Ekspor Perhiasan Turun, Surplus Neraca Dagang Februari Menyusut

Katadata | Arief Kamaludin
15/3/2017, 15.36 WIB

Badan Pusat Statistik (BPS) mencatat, surplus neraca perdagangan pada Februari 2017 sebesar US$ 1,32 miliar. Nilainya menyusut dari surplus bulan sebelumnya yang sebesar US$ 1,4 miliar. Kepala BPS Suhariyanto mengatakan, surplus menyusut lantaran kinerja ekspor menurun.

Pada Februari lalu, nilai ekspor mencapai US$ 12,57 miliar atau turun 6,2 persen dibanding bulan sebelumnya. Penyebabnya, ekspor di luar minyak dan gas (nonmigas) terkontraksi 6,21 persen secara nilai dan 6,65 persen dari sisi volume.

Penurunan ekspor tebesar terjadi pada produk perhiasan yang turun US$ 489 juta. Ekspor bijih, kerak, dan abu logam juga turun sebesar US$ 228 juta. Di sisi lain, ekspor lemak dan minyak nabati tercatat tumbuh paling tinggi yaitu sebesar US$ 684 juta. (Baca juga: Cile akan Jadi Gerbang Ekspor Indonesia ke Amerika Latin)

Untungnya, penurunan ekspor ini juga diiringi dengan impor yang secara bulanan terkontraksi 5,96 persen menjadi US$ 11,26 miliar. Alhasil, surplus neraca dagang tidak turun drastis. Penurunan impor terjadi lantaran harga sejumlah komoditas impor menyusut.
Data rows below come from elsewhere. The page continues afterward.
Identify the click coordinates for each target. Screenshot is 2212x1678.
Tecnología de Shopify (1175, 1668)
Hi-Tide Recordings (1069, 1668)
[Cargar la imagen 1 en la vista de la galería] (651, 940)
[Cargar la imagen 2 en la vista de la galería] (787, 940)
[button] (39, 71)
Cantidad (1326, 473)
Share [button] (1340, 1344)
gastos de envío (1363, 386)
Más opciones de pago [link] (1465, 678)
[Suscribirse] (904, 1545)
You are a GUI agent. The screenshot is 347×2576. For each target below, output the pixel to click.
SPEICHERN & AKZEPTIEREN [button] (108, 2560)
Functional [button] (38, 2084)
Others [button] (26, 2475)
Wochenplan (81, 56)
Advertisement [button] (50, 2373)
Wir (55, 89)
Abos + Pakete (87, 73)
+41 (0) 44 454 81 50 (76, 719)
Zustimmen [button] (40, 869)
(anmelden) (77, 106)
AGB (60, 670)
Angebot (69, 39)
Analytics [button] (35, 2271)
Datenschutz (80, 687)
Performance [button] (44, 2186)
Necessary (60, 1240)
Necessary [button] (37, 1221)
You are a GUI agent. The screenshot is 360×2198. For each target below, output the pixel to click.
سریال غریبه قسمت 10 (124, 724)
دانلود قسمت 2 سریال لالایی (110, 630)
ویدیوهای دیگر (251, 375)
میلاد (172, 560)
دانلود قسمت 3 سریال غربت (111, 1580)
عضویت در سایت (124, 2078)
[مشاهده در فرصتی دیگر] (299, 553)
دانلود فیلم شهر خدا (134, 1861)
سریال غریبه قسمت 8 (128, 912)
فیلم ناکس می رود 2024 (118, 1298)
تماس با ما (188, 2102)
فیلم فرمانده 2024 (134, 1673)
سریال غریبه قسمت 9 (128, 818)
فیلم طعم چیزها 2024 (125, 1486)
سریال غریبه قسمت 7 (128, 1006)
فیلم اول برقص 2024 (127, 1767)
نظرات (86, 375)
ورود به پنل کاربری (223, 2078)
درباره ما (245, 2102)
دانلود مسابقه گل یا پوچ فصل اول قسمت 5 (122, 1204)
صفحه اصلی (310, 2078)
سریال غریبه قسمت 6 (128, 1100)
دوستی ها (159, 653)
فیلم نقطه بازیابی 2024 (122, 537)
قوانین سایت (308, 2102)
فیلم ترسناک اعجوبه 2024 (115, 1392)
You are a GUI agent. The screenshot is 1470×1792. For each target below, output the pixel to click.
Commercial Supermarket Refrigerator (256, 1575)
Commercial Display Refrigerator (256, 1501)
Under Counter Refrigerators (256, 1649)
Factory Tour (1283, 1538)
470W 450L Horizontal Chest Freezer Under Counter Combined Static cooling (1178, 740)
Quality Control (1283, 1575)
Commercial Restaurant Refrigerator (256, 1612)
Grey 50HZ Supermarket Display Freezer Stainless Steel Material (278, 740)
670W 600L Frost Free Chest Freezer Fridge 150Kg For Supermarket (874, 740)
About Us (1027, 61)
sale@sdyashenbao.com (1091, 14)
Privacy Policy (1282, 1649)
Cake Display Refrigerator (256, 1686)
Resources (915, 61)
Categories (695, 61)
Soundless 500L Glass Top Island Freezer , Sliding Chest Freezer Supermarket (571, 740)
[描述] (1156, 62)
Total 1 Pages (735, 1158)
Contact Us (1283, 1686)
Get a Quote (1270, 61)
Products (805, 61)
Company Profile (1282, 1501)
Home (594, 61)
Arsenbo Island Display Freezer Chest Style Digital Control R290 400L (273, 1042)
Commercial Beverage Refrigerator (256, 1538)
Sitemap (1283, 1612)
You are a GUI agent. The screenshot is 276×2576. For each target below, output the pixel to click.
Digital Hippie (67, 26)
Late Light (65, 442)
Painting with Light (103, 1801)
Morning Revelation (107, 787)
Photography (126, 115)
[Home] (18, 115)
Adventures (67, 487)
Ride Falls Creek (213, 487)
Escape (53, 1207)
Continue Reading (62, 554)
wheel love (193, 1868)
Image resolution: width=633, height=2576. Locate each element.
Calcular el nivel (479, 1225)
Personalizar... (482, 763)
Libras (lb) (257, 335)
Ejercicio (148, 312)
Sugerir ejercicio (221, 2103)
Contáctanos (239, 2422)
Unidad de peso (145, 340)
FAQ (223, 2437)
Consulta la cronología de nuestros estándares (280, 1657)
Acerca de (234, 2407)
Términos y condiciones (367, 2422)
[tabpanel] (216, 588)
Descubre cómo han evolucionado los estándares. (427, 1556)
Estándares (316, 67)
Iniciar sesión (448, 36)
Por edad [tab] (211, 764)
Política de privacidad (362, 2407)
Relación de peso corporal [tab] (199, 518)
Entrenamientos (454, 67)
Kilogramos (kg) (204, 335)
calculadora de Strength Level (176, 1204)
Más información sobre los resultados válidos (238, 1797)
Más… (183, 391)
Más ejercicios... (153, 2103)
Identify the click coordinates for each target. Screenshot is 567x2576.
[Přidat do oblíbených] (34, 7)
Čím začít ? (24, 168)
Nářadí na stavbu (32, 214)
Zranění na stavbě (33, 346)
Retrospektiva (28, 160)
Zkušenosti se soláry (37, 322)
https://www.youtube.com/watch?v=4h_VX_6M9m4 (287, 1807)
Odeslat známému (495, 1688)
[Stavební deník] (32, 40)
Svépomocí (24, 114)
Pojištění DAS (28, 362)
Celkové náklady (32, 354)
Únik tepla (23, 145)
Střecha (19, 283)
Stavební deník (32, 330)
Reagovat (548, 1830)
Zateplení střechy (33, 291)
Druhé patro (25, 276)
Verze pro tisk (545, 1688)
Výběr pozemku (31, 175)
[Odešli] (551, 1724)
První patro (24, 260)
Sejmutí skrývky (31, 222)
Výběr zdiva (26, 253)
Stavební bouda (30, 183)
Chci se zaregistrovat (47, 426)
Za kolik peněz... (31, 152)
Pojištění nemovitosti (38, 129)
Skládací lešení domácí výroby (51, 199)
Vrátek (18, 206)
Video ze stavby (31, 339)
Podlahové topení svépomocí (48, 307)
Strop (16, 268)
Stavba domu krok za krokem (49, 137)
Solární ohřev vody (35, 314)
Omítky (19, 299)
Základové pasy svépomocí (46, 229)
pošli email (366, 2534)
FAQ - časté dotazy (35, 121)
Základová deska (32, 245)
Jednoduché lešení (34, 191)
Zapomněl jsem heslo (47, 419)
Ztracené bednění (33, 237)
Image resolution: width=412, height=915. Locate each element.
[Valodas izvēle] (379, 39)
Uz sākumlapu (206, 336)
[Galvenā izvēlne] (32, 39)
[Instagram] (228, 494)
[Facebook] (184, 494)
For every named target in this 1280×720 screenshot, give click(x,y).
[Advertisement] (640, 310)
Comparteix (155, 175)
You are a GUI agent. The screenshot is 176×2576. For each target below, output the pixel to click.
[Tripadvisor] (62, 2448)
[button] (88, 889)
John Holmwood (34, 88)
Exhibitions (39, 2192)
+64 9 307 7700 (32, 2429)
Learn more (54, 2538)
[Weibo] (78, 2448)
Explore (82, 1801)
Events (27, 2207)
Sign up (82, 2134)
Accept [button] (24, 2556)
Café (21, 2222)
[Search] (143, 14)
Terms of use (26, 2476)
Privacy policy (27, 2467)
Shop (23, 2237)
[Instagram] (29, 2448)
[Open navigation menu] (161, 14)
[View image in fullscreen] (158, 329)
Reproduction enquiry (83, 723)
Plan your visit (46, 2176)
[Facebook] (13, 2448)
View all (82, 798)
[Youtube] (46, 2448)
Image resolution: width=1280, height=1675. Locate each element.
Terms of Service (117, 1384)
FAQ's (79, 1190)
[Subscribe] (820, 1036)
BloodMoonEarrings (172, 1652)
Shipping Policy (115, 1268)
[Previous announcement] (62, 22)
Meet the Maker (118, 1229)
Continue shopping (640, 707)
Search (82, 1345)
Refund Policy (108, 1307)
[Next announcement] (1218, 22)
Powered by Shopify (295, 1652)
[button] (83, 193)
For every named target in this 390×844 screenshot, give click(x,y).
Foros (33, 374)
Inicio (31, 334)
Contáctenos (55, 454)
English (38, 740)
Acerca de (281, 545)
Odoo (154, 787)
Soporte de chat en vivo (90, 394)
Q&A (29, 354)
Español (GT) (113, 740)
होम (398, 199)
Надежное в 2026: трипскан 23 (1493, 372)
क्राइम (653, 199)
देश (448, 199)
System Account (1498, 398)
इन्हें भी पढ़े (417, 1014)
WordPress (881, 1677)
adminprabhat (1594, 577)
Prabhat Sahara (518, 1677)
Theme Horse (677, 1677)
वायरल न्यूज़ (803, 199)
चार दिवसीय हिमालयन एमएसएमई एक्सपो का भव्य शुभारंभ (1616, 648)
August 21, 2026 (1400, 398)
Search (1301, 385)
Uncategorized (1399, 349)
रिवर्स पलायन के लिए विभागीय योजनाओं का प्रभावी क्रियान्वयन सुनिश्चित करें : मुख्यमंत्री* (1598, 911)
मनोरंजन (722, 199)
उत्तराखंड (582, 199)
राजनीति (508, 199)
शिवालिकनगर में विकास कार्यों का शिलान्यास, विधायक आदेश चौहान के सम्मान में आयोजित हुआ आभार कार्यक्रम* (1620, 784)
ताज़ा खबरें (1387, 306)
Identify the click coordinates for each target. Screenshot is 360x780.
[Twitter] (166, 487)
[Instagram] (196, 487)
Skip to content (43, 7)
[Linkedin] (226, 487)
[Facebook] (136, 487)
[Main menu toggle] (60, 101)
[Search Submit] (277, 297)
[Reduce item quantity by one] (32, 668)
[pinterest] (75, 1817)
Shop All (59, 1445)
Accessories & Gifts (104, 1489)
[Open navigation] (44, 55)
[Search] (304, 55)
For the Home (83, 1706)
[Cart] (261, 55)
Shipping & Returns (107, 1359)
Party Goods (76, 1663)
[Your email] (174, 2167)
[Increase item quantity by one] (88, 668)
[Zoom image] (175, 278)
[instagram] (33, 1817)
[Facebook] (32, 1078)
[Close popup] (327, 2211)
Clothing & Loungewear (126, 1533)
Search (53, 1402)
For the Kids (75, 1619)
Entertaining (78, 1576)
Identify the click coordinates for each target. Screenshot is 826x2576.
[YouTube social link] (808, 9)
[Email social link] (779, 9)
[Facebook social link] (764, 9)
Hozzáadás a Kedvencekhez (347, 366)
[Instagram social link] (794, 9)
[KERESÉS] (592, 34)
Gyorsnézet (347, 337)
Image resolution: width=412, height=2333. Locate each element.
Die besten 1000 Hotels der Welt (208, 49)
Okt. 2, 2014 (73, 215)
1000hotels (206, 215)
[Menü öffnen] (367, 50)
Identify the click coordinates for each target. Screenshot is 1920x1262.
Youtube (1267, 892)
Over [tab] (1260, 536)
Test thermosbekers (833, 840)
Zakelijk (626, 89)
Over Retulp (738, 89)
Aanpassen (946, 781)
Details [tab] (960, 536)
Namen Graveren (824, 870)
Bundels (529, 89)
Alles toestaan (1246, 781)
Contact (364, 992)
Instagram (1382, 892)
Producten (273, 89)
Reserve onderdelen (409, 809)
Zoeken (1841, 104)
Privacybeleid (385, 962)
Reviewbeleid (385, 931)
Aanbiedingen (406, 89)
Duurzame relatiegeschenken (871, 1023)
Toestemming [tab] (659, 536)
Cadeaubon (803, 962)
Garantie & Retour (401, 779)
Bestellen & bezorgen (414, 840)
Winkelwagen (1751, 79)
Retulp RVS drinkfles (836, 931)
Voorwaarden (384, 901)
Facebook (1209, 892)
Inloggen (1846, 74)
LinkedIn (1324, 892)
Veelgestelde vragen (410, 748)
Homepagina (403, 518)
“Ada beberapa komoditas impor yang turun harganya, seperti mesin dan peralatan listrik,” ujar Suhariyanto di Kantor BPS, Jakarta, Rabu (15/3). Kondisi ini menyebabkan impor non migas turun 12,93 persen secara nilai dan dari sisi volume susut 29,9 persen.

Dengan perkembangan ini, maka secara kumulatif neraca perdagangan Indonesia sepanjang 2017 ini (Januari-Februari) tercatat surplus US$ 2,75 miliar. Surplus tersebut didapat dari realisasi ekspor yang mencapai US$ 25,98 miliar, dikurangi impor senilai US$ 23,22 miliar.

Meski begitu, Indonesia tercatat masih mengalami defisit perdagangan dengan sejumlah negara. Defisit perdagangan terbesar terjadi dengan Cina yaitu sebesar US$ 1,96 miliar. Defisit perdagangan ini diproyeksi bakal makin lebar bila ekonomi Negeri Tirai Bambu tersebut terus melambat. 

“Melihat besarnya pangsa ekspor ke Cina, pasti pergerakan ekonomi di sana akan berpengaruh. Tapi tren terakhir ekonominya mereka nggak turun-turun sekali,” kata Suhariyanto. (Baca juga: Indonesia - Arab Saudi Kaji Kemungkinan Perdagangan Bebas)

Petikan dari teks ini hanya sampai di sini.